[Records contained in a dataset]
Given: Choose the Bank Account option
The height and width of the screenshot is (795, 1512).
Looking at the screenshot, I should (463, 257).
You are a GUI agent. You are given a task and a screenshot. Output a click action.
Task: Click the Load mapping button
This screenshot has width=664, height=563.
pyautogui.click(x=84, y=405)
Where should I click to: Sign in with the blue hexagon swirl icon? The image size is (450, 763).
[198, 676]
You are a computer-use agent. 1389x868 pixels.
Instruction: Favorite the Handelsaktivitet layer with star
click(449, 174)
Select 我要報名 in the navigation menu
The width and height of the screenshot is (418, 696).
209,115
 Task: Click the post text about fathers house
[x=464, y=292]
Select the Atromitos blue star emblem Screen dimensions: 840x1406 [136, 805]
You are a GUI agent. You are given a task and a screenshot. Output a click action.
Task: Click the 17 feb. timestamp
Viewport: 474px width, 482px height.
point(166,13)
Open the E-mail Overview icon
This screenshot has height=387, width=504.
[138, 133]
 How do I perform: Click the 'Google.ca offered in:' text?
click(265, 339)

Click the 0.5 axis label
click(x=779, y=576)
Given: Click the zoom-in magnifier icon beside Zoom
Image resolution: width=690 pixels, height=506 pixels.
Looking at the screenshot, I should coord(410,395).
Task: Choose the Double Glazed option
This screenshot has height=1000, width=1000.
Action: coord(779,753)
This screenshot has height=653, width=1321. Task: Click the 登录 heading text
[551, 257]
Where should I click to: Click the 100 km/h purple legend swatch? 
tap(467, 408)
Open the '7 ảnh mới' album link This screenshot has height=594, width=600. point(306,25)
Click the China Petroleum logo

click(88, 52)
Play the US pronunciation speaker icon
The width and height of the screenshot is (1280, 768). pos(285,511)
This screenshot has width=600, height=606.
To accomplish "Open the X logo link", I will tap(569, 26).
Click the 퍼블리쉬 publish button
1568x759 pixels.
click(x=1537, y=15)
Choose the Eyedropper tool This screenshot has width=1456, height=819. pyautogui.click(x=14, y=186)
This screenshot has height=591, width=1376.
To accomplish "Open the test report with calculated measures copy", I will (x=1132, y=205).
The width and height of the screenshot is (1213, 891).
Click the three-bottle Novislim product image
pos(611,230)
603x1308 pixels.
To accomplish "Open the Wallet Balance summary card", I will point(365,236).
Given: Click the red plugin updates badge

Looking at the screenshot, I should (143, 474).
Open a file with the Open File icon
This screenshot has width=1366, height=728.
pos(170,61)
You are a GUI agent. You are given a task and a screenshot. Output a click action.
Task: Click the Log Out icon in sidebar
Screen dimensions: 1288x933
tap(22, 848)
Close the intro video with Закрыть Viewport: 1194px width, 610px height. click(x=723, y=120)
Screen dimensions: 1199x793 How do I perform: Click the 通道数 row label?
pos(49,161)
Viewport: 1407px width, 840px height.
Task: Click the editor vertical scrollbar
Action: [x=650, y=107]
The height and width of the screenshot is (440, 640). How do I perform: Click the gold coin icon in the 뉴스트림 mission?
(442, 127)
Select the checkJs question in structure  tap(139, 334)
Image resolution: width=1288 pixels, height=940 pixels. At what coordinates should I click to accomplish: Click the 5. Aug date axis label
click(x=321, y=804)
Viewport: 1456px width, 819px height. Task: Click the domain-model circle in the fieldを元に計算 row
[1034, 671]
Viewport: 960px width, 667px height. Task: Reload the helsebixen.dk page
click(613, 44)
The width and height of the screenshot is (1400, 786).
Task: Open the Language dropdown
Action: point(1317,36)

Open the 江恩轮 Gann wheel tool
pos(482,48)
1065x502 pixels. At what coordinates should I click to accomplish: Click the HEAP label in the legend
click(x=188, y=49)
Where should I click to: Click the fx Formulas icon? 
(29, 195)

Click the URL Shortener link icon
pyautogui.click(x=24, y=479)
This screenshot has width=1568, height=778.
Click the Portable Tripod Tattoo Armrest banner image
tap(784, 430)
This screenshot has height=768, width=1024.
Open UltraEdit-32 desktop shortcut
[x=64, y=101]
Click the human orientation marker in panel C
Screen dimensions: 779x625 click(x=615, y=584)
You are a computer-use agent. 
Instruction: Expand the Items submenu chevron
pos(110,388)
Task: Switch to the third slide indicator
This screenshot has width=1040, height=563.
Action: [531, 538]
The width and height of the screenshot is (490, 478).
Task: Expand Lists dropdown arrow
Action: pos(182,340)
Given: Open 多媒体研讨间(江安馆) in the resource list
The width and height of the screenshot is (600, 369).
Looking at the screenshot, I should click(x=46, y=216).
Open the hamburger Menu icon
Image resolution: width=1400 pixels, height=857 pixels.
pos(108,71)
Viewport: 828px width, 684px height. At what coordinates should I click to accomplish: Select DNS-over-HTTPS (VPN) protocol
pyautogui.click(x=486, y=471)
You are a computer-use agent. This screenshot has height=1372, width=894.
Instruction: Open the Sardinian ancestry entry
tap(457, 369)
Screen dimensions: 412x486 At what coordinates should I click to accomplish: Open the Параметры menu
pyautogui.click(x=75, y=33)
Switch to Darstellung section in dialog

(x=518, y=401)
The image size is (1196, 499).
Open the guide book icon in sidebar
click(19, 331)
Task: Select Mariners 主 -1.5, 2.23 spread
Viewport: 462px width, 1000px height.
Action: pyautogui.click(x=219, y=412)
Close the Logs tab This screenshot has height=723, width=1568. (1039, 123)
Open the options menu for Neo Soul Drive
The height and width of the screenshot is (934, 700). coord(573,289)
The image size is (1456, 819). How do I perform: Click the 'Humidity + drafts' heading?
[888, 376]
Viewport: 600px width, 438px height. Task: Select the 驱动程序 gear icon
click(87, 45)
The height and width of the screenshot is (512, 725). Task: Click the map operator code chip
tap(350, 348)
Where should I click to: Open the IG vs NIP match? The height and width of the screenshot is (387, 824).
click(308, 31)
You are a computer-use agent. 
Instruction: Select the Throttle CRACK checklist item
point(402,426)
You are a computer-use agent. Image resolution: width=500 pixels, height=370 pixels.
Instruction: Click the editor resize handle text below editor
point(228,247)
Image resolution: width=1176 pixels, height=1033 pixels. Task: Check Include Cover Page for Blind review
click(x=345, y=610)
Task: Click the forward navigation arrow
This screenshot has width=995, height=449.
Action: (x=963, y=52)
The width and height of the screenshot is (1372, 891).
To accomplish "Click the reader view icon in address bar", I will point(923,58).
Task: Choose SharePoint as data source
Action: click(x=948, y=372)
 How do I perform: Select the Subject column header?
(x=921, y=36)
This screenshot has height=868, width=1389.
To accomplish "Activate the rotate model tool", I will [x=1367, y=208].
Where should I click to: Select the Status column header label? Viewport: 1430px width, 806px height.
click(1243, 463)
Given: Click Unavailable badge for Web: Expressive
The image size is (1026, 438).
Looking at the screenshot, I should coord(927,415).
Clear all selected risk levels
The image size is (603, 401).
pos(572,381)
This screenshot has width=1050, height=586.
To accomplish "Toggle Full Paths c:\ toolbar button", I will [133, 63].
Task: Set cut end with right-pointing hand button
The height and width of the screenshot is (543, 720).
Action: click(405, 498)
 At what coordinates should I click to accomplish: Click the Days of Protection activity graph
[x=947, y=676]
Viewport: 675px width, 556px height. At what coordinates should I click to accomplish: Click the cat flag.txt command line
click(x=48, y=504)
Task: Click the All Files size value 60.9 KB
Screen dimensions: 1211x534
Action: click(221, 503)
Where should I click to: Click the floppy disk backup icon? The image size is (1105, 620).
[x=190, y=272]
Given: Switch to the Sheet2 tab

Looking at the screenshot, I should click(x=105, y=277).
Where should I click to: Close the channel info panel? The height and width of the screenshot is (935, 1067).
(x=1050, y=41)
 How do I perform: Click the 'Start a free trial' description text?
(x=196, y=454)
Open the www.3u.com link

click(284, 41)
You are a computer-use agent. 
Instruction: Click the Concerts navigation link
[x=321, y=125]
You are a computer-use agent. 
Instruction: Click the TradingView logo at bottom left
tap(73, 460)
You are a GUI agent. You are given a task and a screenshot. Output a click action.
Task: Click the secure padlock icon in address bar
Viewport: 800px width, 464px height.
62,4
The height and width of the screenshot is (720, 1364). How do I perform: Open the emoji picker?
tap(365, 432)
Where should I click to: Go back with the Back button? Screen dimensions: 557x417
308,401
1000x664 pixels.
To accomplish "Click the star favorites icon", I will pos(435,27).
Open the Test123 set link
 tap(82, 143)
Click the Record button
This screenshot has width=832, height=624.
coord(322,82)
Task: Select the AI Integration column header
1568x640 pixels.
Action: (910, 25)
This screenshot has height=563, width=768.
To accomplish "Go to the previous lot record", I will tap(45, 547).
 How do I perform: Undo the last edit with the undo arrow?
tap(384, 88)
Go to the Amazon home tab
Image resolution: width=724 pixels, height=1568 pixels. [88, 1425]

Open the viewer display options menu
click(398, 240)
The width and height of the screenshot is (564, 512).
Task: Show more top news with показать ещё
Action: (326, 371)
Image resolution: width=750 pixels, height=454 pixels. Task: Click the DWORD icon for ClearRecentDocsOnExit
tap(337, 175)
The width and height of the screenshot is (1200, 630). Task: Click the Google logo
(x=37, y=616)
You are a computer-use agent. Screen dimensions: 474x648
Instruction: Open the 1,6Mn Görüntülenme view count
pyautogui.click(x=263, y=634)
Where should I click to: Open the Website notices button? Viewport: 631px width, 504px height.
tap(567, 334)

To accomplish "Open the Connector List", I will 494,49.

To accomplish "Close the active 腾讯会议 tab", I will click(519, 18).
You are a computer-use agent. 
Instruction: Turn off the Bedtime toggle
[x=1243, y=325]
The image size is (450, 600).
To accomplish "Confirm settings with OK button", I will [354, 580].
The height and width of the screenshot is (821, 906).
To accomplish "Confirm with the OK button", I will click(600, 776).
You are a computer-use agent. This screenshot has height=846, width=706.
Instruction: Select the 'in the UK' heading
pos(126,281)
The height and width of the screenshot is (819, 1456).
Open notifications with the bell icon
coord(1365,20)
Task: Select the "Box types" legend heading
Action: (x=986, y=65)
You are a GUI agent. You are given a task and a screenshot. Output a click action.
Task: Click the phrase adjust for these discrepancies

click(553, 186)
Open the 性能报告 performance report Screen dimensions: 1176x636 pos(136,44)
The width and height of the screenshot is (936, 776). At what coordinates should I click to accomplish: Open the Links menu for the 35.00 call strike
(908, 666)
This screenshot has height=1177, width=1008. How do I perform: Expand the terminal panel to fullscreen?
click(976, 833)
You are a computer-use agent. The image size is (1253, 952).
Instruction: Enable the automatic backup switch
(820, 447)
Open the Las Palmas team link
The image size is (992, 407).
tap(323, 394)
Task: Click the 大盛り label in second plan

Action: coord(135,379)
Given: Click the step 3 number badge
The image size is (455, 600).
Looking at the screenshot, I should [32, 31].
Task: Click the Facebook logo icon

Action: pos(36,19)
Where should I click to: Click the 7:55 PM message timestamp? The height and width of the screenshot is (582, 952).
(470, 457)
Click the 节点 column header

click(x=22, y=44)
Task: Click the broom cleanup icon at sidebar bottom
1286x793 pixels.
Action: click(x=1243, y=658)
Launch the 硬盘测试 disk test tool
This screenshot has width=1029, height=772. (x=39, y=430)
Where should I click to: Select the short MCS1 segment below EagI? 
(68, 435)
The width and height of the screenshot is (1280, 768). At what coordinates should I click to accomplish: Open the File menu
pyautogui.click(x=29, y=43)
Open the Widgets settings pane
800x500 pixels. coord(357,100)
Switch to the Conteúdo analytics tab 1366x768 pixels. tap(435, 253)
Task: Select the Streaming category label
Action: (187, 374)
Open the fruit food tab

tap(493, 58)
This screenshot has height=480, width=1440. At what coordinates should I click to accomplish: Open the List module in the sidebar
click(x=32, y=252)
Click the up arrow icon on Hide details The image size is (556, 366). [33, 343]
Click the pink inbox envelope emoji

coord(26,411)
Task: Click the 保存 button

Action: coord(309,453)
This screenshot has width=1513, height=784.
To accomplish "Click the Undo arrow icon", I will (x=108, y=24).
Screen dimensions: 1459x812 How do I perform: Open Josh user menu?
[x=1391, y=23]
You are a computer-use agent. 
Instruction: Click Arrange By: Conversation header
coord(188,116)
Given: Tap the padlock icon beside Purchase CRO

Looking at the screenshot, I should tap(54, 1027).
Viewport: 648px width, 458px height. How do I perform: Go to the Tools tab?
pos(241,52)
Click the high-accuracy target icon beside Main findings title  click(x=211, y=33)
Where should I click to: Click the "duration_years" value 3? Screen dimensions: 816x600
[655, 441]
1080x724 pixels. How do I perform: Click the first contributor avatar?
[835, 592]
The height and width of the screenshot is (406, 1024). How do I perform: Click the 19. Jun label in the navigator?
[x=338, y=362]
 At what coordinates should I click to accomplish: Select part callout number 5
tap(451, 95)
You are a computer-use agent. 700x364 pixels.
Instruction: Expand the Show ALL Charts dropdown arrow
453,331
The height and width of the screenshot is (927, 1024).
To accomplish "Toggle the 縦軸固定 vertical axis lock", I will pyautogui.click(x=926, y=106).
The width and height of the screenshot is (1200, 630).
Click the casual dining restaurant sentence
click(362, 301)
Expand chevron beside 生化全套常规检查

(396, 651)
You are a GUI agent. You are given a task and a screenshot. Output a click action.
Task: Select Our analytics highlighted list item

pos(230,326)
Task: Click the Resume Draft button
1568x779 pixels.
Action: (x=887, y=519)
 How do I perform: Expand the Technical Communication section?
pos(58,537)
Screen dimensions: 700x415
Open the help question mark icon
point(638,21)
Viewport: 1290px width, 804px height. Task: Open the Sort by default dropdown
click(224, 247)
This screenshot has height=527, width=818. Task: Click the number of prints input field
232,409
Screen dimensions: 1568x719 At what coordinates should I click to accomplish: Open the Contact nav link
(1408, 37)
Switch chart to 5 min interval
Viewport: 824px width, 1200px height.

### Exercise directions
From the records above, print only the lines between the one holding "Task: Click the 17 feb. timestamp" and the one holding "Given: Click the zoom-in", inclusive, exactly as they stand.

### Solution to this task
Task: Click the 17 feb. timestamp
Viewport: 474px width, 482px height.
point(166,13)
Open the E-mail Overview icon
This screenshot has height=387, width=504.
[138, 133]
 How do I perform: Click the 'Google.ca offered in:' text?
click(265, 339)

Click the 0.5 axis label
click(x=779, y=576)
Given: Click the zoom-in magnifier icon beside Zoom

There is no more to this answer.